During our week here, we hiked many trails. Along a rutted back-road that snaked beside the Harangi rivulet, we trudged past paddy fields ripe for harvest. On the dusty highway towards Madikeri, a check-dam at Kootu Holey created a marshy wetland that hosted flocks of Black-headed Ibis and Lesser Whistling-duck. Time slowed to a delicious crawl. The balmy days were long and lazy, yet packed with discoveries — dragonflies, damselflies, butterflies, day-flying moths, lacewings, millipedes, spiders, sleepy crickets, katydids, skinks, frogs, ferns, and fungi. Crouched on all fours under a flowering tree, listening to punch-drunk birds indulging in a good, old-fashioned bar brawl, absorbed in watching a Long-horned Spiny Orb-weaver lay its elaborate breakfast table, I felt my inner child stir. Like a young Gerald Durrell mesmerised by magical Corfu, I rediscovered my long-relinquished boyhood.

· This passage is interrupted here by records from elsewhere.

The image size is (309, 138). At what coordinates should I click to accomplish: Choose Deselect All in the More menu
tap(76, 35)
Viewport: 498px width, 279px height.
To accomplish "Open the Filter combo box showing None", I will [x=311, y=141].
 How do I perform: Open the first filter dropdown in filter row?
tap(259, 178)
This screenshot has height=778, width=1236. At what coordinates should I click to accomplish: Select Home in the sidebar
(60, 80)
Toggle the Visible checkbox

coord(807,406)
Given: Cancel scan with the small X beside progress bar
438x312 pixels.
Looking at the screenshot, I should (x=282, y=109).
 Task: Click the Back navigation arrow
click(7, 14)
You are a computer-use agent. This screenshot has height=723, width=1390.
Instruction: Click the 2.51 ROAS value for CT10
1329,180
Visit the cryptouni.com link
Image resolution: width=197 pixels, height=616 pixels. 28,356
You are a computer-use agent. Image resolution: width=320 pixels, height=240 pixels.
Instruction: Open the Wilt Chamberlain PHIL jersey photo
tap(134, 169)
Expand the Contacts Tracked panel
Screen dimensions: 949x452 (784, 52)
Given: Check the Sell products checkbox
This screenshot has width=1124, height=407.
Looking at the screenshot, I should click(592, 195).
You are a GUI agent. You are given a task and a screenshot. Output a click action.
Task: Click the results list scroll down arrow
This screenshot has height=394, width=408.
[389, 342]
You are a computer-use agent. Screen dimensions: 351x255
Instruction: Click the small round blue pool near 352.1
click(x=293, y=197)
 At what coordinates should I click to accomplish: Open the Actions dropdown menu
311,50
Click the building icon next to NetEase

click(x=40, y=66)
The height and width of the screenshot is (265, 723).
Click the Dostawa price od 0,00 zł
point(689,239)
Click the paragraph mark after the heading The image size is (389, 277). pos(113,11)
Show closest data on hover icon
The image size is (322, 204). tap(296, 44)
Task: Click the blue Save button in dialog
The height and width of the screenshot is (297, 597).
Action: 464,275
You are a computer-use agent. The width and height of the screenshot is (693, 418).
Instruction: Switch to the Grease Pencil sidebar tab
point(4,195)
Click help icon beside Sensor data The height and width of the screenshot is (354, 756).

In the dry season that follows the monsoon, orchids bloom and trees flower. A glut awaits migratory birds. Temperature and humidity remain constant in the evergreen tracts, even as dry easterly winds desiccate the land in a cycle that builds up to the spring rains — the ‘blossom showers’ that Kodagu’s planters await in anticipation of a good coffee crop. Climate change has upset this delicate balance of late. Encircling our island of serenity, the chokehold of human actions had tightened since our last visit. Ominous landslip scars told a sordid story. Monocultures interrupted the continuity of old-growth forest swathes. Ancient springs had withered. Trash littered the countryside. Weeds usurped overgrazed clearings. Poison from pesticides and chemical fertilisers had leached into rivers.
Yet, sheltered in our idyll, nourished and healed in its embrace, our hearts were full with gratitude, and our lungs with oxygen. On our last morning, I glanced at the yin-yang on the cottage wall, reassured that nature’s forces would restore equilibrium.